• _What the task requires_
Only the lines below between the ones containing "Task: Open the 笔记本 sidebar menu item" and "Where should I", inclusive, are to be reproduced, each exactly as it stands.

• _Input for this task_
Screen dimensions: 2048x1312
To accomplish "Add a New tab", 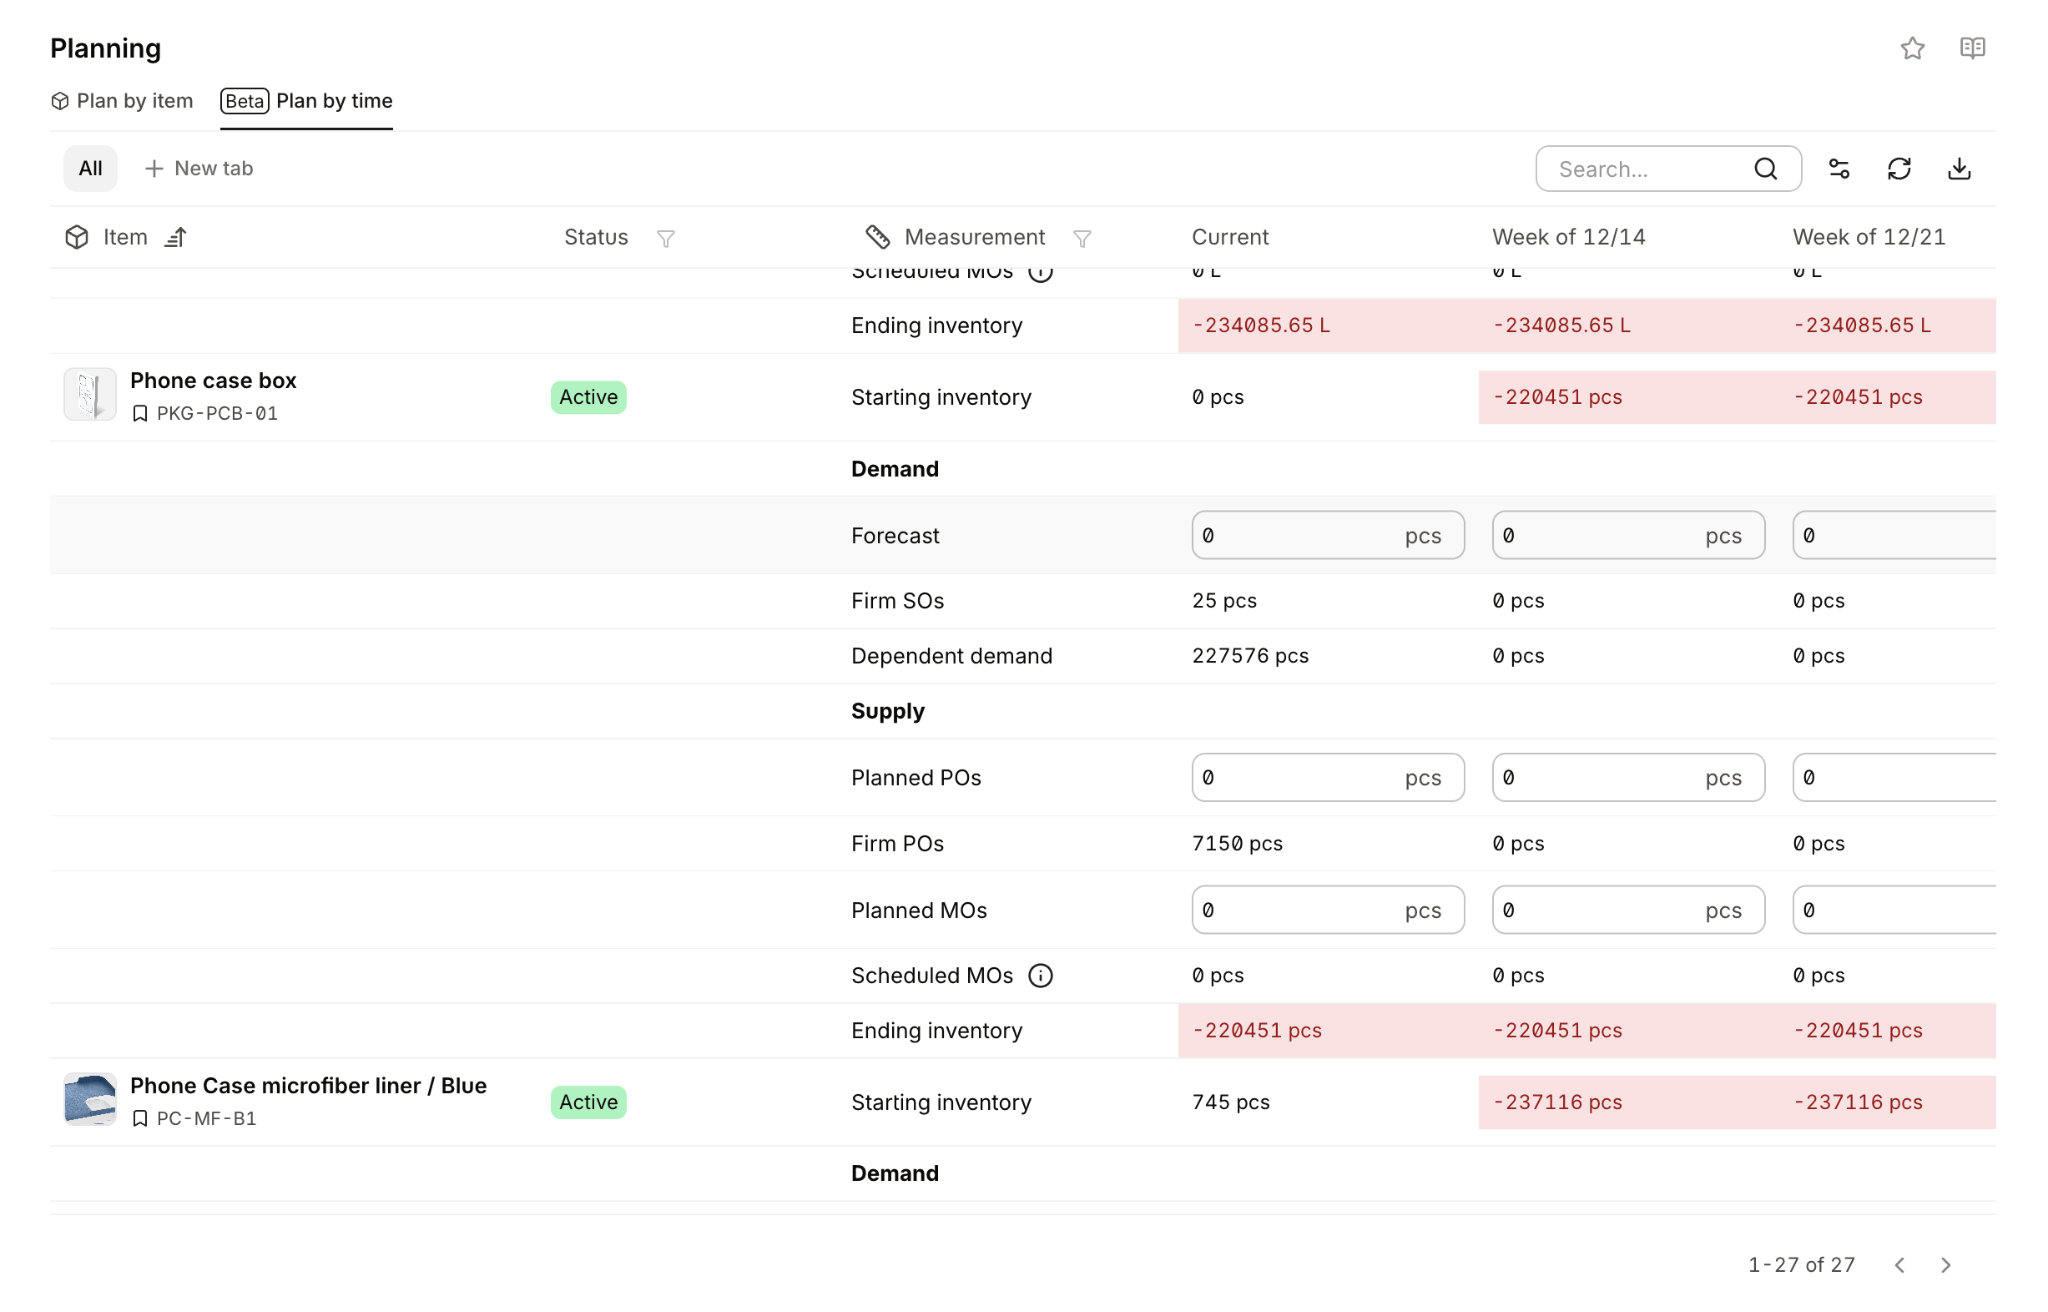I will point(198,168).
* * *
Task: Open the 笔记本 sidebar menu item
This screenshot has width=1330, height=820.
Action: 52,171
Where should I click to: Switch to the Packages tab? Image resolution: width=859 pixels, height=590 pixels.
* * *
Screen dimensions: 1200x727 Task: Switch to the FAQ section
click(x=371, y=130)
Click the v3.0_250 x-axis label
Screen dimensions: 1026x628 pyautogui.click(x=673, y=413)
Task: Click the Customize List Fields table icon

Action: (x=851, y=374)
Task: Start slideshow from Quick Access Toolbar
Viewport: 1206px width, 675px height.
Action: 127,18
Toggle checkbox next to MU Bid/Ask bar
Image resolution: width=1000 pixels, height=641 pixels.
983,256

• _Task solution_
Task: Open the 笔记本 sidebar menu item
This screenshot has width=1330, height=820.
Action: 52,171
Where should I click to: Switch to the Packages tab? Image resolution: width=859 pixels, height=590 pixels.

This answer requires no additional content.